Speech Recognition

Do you know how Alexa or other personal assistants work?

Well, don’t you worry! You’ll learn that in this lesson.

Topic Covered in the Lesson

At the end of the lesson, you will be able to:

Understand how speech recognition works.
Use AI blocks in PictoBlox to convert speech into text.
Make your own virtual assistant in PictoBlox which recognizes your that can recognize your command play the requested song.

Key Learning Outcomes

Speech Recognition
How does Alexa work?
Speech Recognition in PictoBlox
Text to Speech in PictoBlox

Let’s begin!

How Do Humans Learn a Language?

From the time we are born, we hear words and sounds around us. Even before we can speak, we hear some words that we start responding to words like Mama, Dada, Yes, No.

Our brain tries to find patterns to differentiate various sounds and words and categorize them. It may seem as though humans are pre-programmed to listen and understand but it is not so. We have been trained to develop this ability.

Speech recognition technology has been developed on the same lines. Computers are also trained in the same way.

Speech Recognition

Speech recognition is the ability of a machine to identify words and phrases in spoken language and convert them to a machine-readable format.
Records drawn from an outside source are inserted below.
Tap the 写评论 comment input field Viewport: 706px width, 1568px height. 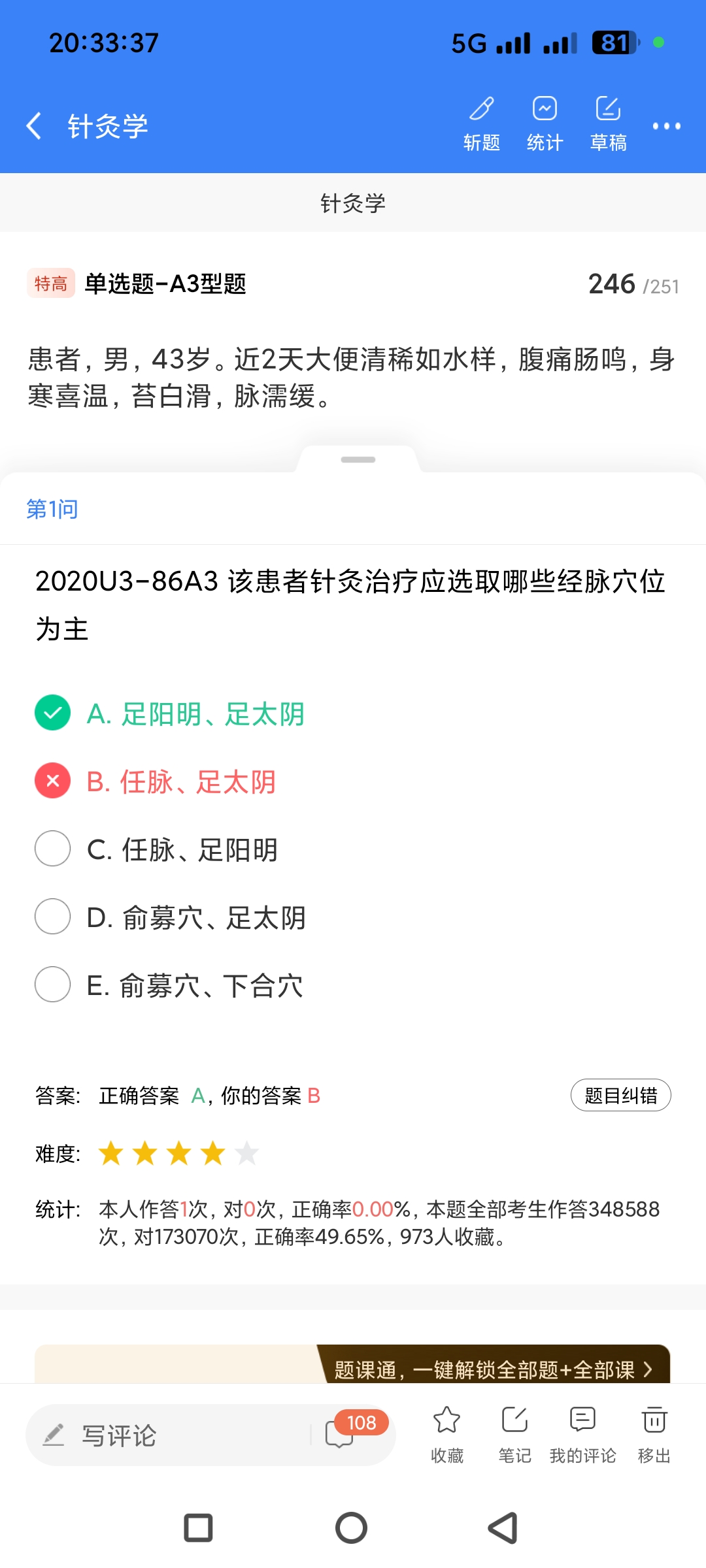tap(170, 1435)
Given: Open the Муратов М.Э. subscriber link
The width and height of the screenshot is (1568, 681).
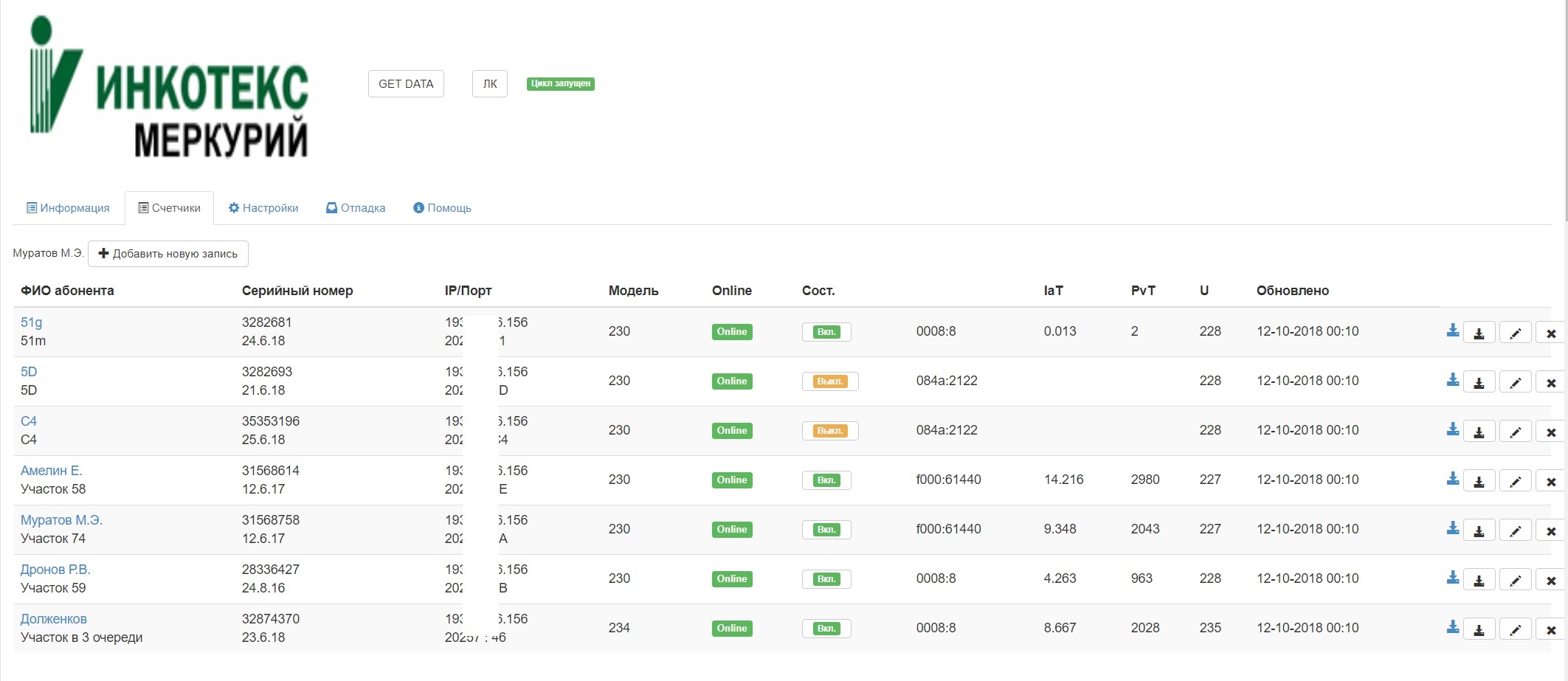Looking at the screenshot, I should (x=61, y=520).
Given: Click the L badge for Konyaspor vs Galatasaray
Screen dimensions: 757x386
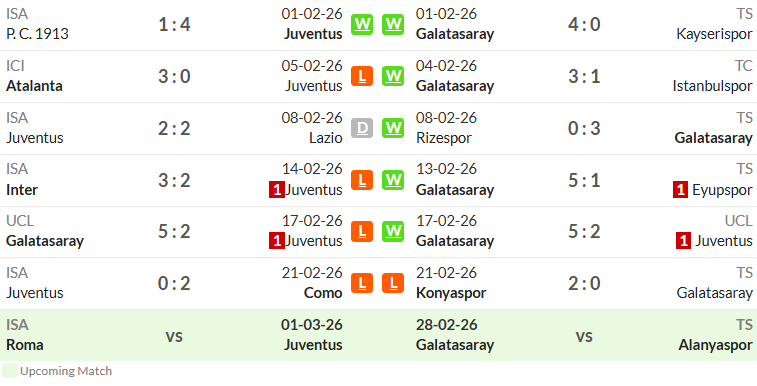Looking at the screenshot, I should pos(393,283).
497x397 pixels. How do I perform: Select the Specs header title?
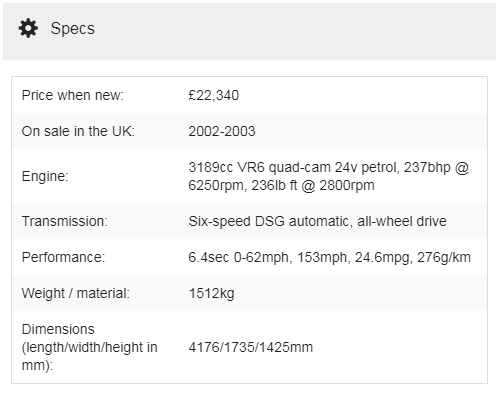73,28
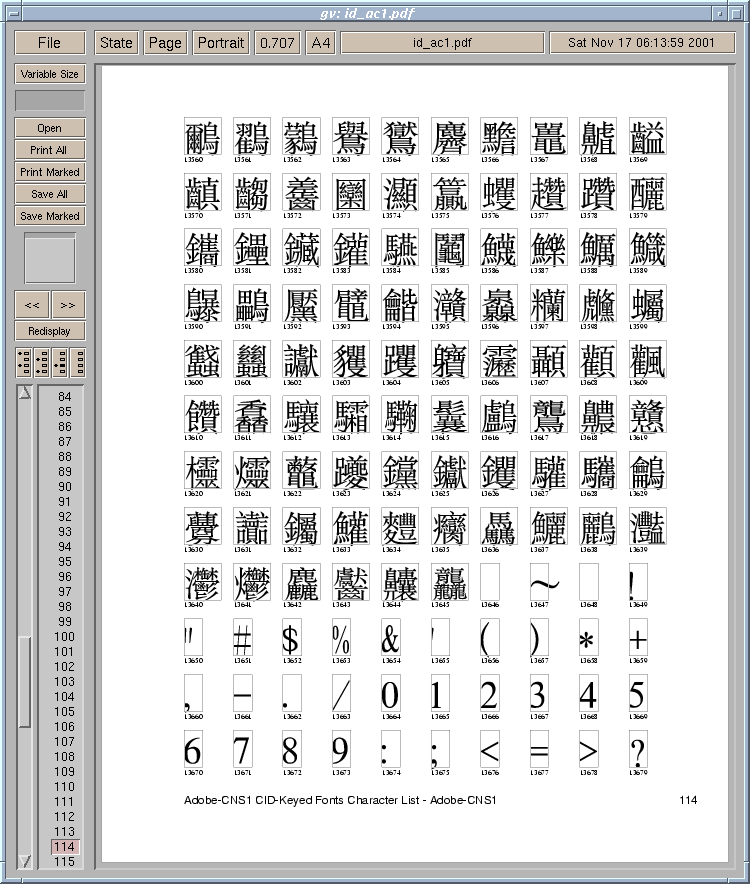Click the mark even pages icon

pos(42,363)
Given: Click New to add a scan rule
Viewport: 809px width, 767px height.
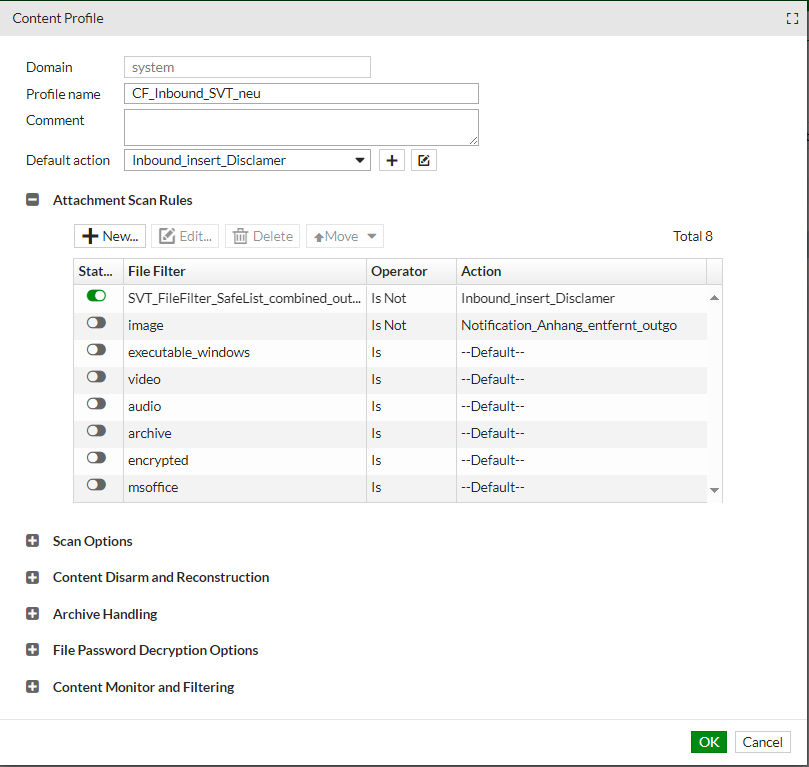Looking at the screenshot, I should [x=110, y=236].
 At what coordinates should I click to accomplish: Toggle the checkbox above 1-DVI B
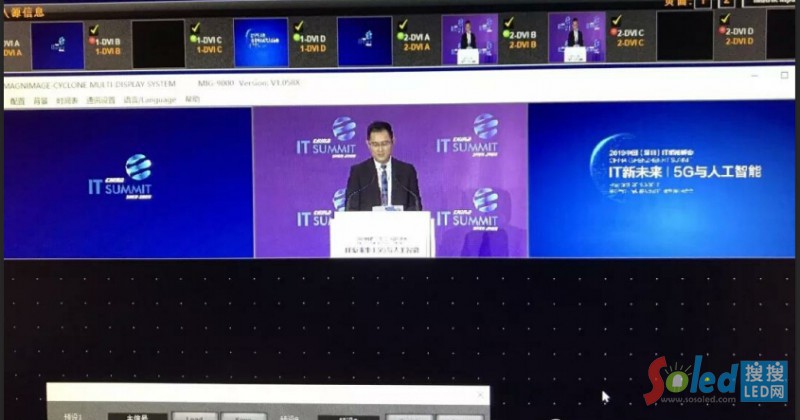(x=96, y=28)
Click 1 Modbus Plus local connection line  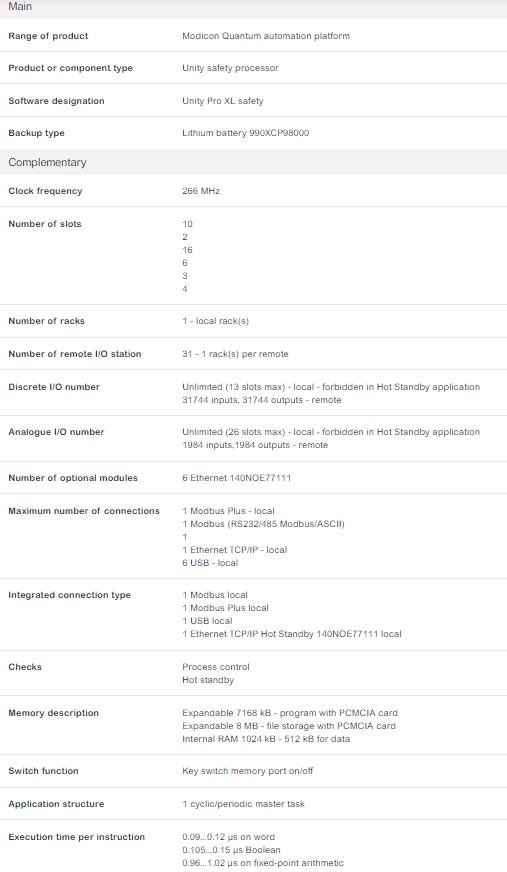[225, 608]
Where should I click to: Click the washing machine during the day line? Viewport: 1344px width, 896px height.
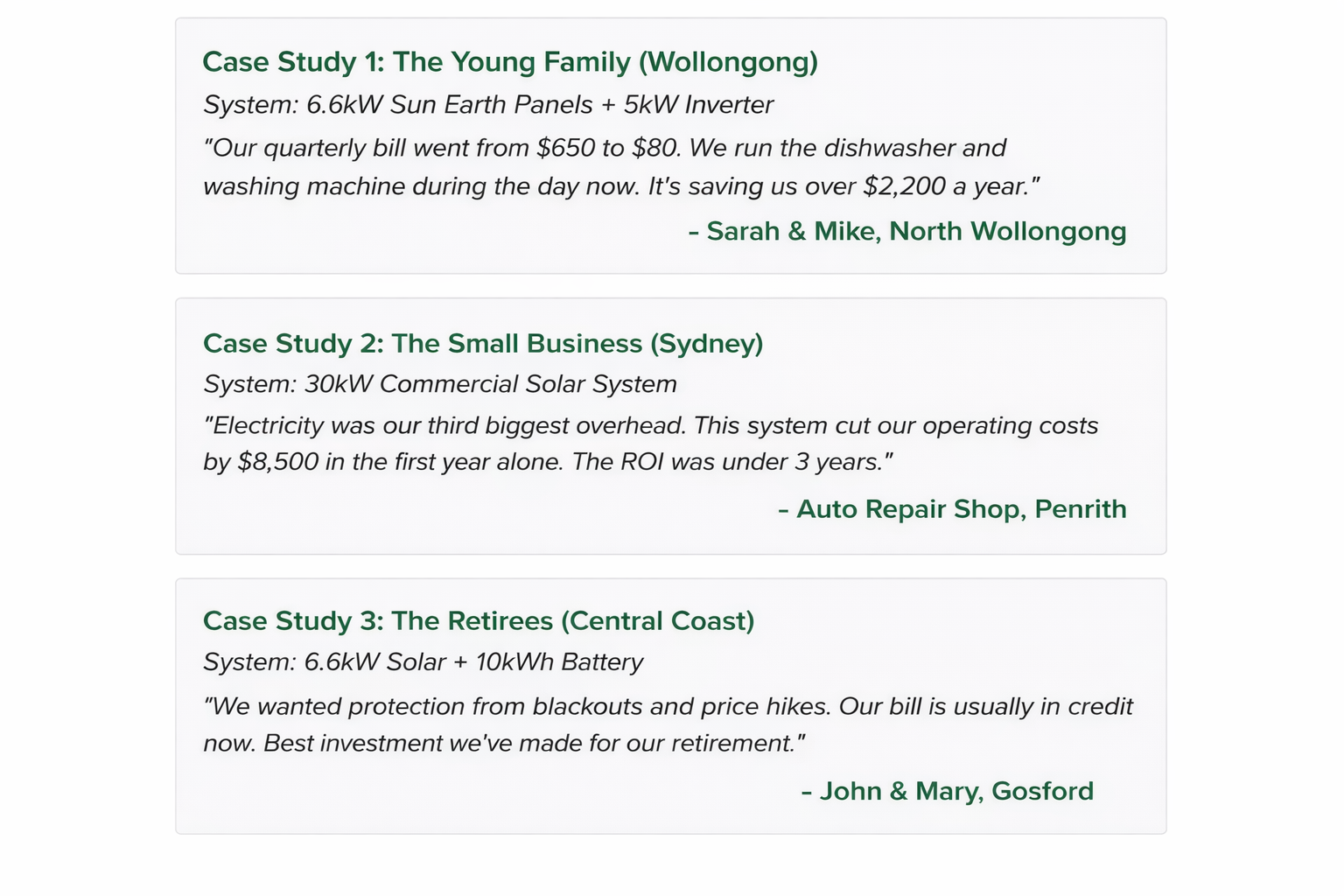[621, 186]
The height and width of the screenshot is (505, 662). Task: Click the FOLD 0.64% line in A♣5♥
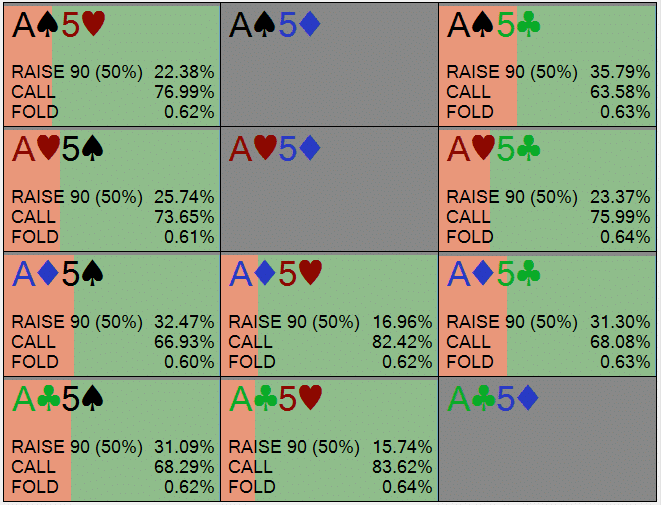pyautogui.click(x=330, y=487)
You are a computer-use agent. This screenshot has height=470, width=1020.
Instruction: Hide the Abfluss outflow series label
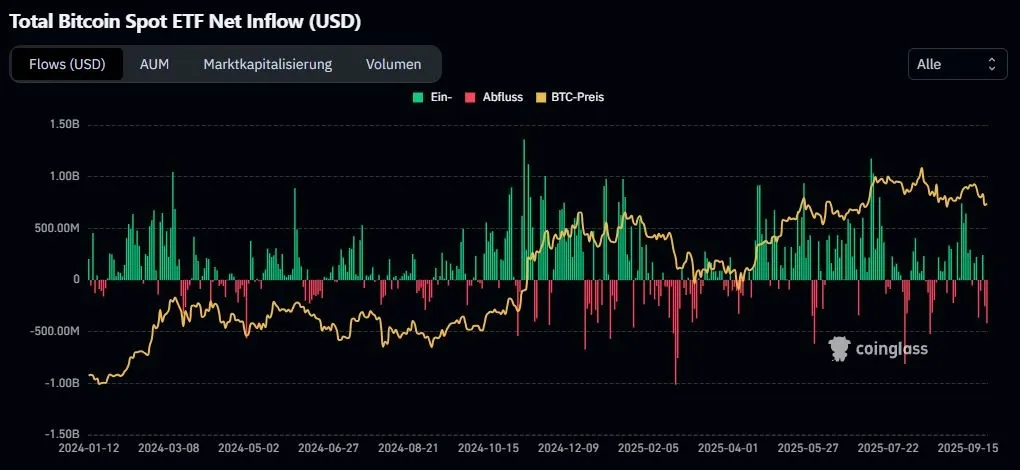click(x=503, y=98)
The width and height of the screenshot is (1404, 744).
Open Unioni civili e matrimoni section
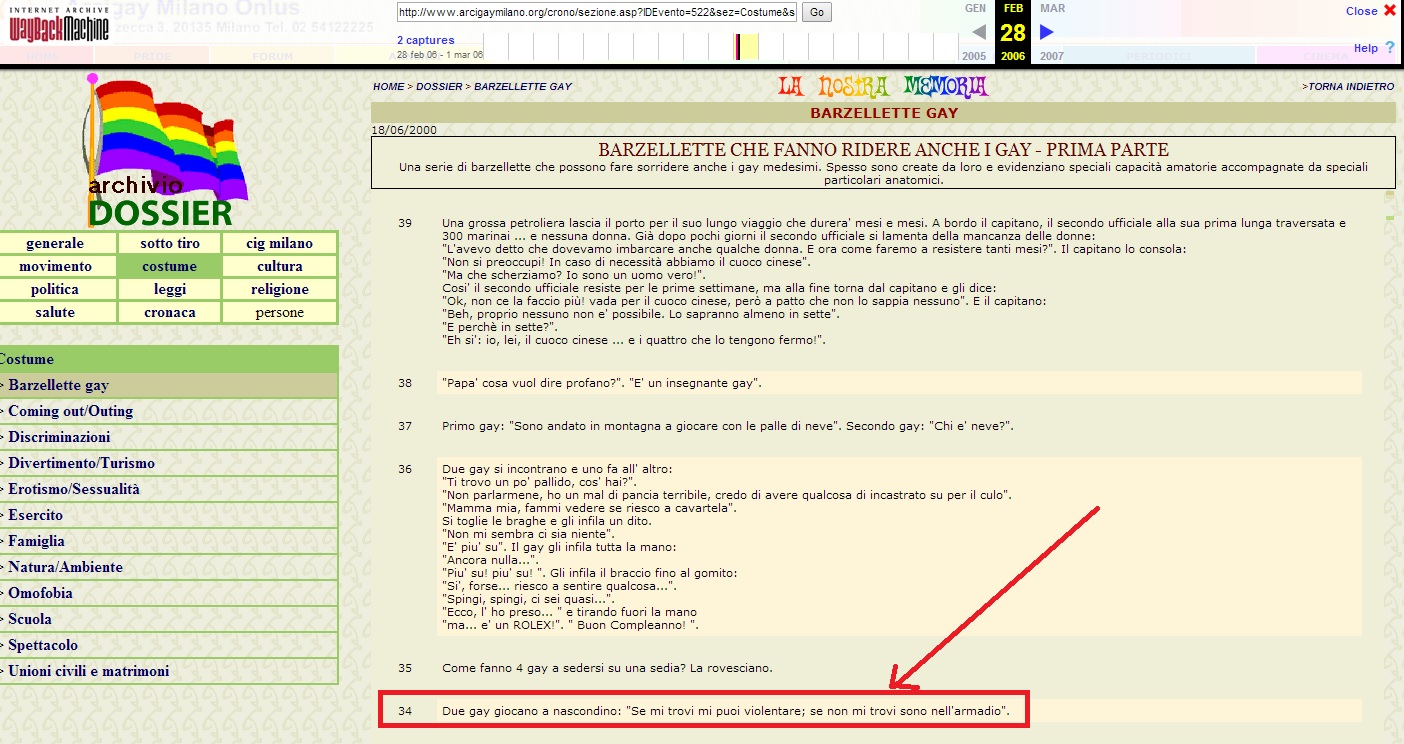tap(88, 671)
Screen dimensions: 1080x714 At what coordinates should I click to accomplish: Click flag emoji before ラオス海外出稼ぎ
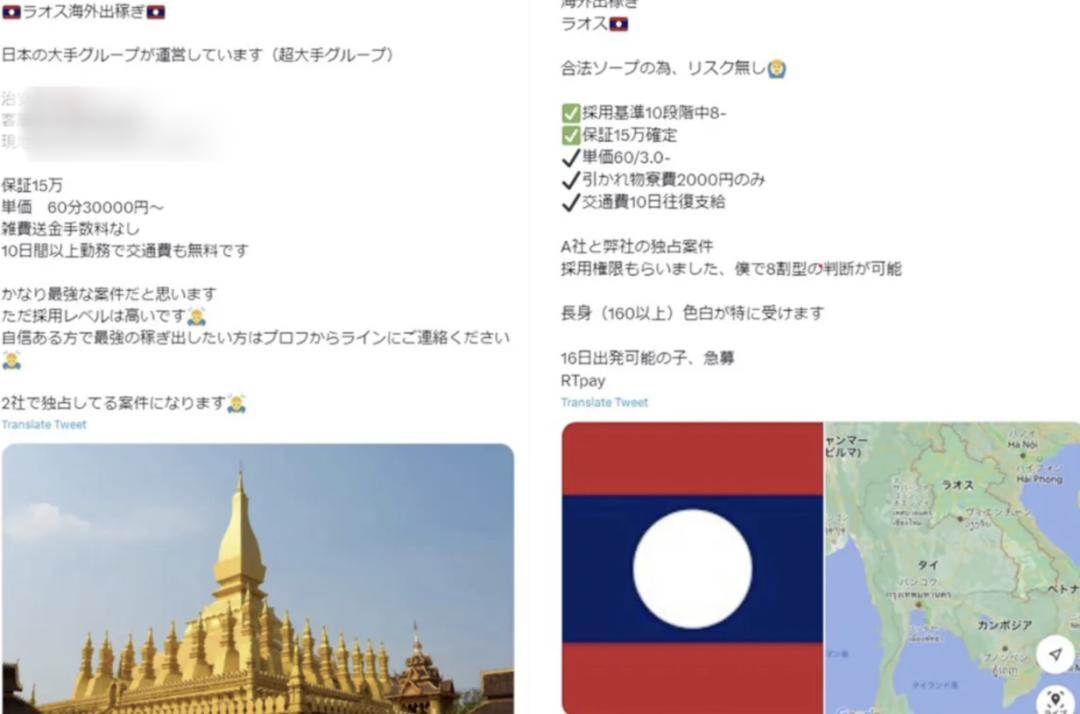(11, 12)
Speech recognition is very complex and a lot of mathematical equations are involved. Let’s break it down into simple steps:

First, the machine records the audio file.
Then, it breaks down the audio to extract consonants and vowels (the building blocks of a text). After this process, we get a list of consonants and vowels.
Using the word database of the language, the machine tries to identify words from the list and then make sentences thus converting the speech into text.

How Alexa Works

Alexa, Amazon’s virtual assistant AI technology, uses natural language processing, a procedure of converting speech into sounds, words, and ideas.

Here’s how she works:

Alexa first records your speech. Then, this recording is sent to Amazon’s servers to be analyzed more efficiently.
Amazon breaks down the recording into individual sounds. It then consults a database containing various words’ pronunciations to find which words most closely correspond to the combination of individual sounds.
It then identifies keywords to make sense of the tasks and carry out corresponding functions. E.g. if Alexa notices words like “weather” or “temperature”, it will open the weather app.
Amazon’s servers send the information back to your device. If Alexa needs to say anything back to you, it will go through the same process described above, but in reverse order.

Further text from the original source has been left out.